All this time Pat had been working away with diligence, and having received the argus from the Parson, who soon found it among some of his miscellaneous stores, he produced a very respectable-looking fly.
“Well,” said the Squire, taking it to the window, “the fly is well tied, at all events; and I’ll use him the first time I go out.”
“Won’t your honour be going out to-day, then?” said Pat.  “The rain is nothing to speak of now; and I’ll engage we’ll make the dream come true.”
“To-day?” said the Squire.  “Why, you hear what they say of the water.  But I do not mind if I do; I want to walk.  Will you come, Parson?”
“Not with the rod,” said the Parson, laughing.  “I have had no dream; the Oracle has been silent to me: it is only the favourites of the good people who stand a chance.”
“I hope you do not suppose that I believe that nonsense of Pat’s?”
“Oh no; of course not; but I really have no fancy to go slopping through the wet grass and muddy roads for nothing.  Come, Captain, take a turn on the flags of Rose Isle.  Light your cigar, and come.”
“Well, here goes for the river!” said the Squire, putting on his Macintosh as he went down stairs; while Pat took down his rod and handed it to him out of the window; and the Scholar threw a shoe at him for luck.
“It will never do to fish this river to-morrow,” said the Captain, as they crossed the little bridge that connects Rose Isle with the main land; “it is perfectly impossible that the water should run clear so soon: look how it comes over the little fall; it is a regular flood.”
“We must try Lough Melvin again,” said the Parson.

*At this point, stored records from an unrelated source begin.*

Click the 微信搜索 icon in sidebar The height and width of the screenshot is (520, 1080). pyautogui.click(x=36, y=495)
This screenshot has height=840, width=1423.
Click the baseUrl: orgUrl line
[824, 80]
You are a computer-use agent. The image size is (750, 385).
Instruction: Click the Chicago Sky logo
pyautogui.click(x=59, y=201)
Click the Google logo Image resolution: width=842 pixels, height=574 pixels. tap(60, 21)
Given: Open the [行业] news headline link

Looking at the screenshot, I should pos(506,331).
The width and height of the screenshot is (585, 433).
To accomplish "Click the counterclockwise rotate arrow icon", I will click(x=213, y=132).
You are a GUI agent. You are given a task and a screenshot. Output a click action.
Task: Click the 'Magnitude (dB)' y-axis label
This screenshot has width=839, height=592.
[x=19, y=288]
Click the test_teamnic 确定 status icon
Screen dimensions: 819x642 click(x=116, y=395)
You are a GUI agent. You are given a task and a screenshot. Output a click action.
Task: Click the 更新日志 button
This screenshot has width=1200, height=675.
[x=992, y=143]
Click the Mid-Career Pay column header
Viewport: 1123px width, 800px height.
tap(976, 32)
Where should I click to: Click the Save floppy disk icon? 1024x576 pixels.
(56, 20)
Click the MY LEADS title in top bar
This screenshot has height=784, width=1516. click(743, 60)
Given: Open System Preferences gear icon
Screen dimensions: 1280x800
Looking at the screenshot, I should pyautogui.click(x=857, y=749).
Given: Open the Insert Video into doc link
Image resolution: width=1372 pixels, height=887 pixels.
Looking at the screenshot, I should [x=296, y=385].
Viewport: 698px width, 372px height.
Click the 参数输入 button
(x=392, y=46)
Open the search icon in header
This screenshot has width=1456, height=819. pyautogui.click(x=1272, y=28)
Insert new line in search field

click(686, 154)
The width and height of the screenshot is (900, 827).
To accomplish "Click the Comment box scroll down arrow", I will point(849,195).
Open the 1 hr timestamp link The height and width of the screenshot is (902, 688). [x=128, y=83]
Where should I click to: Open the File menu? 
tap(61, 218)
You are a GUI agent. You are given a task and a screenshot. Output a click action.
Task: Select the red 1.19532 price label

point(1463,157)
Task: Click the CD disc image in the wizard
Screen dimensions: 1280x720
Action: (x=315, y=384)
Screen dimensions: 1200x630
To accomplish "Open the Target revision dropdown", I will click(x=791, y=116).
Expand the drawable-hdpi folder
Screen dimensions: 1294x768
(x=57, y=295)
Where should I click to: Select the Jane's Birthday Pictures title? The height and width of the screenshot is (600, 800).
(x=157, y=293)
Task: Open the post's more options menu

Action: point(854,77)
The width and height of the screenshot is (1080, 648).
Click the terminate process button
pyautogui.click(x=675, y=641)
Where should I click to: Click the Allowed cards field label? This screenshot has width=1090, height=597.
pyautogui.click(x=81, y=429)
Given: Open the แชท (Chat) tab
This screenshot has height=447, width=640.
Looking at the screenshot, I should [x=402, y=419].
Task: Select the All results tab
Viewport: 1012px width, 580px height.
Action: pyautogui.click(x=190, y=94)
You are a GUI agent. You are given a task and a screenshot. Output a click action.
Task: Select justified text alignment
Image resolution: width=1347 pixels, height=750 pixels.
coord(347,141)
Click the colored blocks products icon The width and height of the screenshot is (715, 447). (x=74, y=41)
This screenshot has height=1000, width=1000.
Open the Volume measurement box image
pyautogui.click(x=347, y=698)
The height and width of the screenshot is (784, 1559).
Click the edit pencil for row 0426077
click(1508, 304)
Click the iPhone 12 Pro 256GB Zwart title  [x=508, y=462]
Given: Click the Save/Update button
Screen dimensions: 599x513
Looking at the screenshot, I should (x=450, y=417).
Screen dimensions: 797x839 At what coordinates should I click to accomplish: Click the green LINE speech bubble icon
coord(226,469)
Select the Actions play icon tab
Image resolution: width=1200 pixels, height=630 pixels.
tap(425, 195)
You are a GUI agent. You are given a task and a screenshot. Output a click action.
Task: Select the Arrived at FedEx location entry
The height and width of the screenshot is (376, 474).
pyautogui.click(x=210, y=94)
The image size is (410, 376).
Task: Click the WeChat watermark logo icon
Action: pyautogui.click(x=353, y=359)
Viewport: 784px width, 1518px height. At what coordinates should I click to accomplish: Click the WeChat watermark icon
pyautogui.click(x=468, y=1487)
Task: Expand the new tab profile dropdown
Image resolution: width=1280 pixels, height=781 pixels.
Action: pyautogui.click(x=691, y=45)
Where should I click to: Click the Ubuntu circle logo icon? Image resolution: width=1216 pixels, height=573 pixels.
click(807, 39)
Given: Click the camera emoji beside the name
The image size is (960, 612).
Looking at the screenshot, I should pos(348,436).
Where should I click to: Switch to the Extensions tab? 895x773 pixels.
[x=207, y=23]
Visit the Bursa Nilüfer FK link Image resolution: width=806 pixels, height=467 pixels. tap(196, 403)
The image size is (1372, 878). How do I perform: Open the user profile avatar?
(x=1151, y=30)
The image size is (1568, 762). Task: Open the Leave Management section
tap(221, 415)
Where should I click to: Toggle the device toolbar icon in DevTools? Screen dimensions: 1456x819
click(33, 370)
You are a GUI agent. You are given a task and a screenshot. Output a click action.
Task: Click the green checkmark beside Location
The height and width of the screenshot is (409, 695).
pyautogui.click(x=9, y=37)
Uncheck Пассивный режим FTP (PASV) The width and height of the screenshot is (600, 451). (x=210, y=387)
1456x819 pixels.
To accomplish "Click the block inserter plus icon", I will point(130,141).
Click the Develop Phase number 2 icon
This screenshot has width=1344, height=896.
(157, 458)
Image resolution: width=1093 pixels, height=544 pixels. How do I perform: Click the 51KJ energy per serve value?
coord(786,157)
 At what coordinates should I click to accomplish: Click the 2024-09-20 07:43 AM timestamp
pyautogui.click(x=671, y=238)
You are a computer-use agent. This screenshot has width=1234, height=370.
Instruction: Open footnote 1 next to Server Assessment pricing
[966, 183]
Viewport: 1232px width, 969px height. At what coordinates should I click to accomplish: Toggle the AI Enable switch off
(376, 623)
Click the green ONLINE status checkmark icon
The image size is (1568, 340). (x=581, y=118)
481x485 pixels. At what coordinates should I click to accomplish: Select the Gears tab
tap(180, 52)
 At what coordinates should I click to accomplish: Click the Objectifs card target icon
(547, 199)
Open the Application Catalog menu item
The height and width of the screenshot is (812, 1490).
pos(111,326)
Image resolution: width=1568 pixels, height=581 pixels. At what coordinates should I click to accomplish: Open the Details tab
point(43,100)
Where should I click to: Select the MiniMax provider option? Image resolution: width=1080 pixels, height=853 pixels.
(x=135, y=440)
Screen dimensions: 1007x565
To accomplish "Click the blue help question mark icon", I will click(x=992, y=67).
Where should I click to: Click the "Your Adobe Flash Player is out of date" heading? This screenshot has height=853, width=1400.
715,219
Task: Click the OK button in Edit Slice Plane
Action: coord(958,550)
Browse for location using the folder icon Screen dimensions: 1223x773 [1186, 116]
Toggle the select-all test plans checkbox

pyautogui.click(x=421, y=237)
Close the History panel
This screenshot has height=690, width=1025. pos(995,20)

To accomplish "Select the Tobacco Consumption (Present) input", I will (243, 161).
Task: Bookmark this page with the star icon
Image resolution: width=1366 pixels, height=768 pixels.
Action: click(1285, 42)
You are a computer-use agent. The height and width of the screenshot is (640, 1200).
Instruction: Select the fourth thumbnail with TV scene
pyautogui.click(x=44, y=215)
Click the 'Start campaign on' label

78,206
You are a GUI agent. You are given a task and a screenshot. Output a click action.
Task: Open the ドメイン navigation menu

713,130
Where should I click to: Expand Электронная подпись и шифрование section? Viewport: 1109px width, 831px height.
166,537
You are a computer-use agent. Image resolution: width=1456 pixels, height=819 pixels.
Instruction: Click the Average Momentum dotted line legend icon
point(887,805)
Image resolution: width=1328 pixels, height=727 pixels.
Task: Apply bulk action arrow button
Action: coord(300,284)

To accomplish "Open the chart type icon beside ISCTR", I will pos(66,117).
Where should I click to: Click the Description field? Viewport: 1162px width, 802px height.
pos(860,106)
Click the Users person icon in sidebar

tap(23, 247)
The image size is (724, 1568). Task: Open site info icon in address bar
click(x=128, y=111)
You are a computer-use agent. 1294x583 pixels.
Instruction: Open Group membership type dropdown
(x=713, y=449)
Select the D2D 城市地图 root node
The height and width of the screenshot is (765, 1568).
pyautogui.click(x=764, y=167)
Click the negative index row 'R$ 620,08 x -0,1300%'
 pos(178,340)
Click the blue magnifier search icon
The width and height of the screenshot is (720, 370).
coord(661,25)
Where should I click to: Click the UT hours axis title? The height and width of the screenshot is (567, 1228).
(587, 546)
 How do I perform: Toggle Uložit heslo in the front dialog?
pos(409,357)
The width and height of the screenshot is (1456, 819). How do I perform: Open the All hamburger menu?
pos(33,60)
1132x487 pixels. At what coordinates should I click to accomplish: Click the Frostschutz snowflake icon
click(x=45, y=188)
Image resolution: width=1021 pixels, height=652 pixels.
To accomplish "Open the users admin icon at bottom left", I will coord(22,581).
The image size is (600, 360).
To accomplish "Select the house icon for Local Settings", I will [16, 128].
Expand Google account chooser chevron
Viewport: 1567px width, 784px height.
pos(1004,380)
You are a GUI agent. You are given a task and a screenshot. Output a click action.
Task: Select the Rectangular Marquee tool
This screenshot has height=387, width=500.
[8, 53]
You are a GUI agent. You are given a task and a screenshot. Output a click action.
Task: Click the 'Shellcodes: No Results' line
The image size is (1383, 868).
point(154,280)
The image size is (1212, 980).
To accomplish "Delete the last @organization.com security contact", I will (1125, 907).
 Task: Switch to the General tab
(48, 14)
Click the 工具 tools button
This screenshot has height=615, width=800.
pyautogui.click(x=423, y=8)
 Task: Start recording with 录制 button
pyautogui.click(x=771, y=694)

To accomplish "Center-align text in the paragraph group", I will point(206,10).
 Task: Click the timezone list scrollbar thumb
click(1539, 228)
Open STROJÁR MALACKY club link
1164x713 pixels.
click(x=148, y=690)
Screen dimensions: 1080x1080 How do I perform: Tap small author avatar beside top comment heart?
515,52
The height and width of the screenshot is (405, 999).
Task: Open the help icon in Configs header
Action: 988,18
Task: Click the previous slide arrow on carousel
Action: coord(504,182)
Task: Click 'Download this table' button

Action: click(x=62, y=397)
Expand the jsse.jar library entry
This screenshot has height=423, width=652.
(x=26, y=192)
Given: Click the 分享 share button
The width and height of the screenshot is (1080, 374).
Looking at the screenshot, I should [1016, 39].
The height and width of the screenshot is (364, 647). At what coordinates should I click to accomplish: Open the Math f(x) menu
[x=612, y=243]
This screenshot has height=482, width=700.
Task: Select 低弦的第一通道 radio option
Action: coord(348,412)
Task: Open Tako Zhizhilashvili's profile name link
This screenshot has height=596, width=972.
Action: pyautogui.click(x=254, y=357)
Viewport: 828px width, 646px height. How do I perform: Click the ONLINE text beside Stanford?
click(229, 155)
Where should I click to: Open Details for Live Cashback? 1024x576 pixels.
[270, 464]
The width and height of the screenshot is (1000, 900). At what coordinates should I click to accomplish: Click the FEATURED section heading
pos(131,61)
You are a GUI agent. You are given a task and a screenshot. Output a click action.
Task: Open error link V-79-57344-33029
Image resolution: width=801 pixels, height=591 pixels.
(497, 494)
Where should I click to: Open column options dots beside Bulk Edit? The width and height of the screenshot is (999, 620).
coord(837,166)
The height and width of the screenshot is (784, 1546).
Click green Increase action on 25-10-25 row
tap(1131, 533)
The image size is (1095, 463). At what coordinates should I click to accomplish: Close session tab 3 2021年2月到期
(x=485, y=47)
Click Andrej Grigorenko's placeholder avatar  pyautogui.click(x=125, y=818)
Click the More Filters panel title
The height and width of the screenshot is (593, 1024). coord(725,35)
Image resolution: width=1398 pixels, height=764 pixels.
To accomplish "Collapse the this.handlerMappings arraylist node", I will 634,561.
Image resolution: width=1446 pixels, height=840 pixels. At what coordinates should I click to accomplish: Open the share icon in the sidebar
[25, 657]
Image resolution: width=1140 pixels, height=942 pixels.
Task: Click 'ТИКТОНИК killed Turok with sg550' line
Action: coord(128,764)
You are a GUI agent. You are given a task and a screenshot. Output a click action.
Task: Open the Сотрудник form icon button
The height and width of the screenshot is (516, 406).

“Why, the Squire will be having out those confounded cross-lines,” said the Captain, “and that is terrible slow work.  If we are to have a turn at lake-fishing, what do you say to Lough Derg?  We have none of us seen that.  But heavens and earth! What is this?” said he, interrupting himself.  “Why the Squire has caught a fish.  Look at that scoundrel, Pat Gallagher, holding it up to us in triumph as he goes over the bridge.  Why it’s not possible.  I will not believe it.”
But it was possible; and Pat, happy and triumphant, crossed over to the island, holding it up by the tail, followed by the Squire with the great rod on his shoulder.
“Did not I tell your reverence that we’d catch the fish to-day?”
“Honestly, now,” said the Captain, “have you had no secret ambassador at the fish-house?”
“Honestly, I caught this fish myself at Earl’s Throw,” said the Squire; “and had another rise, besides, at Mois Ruah.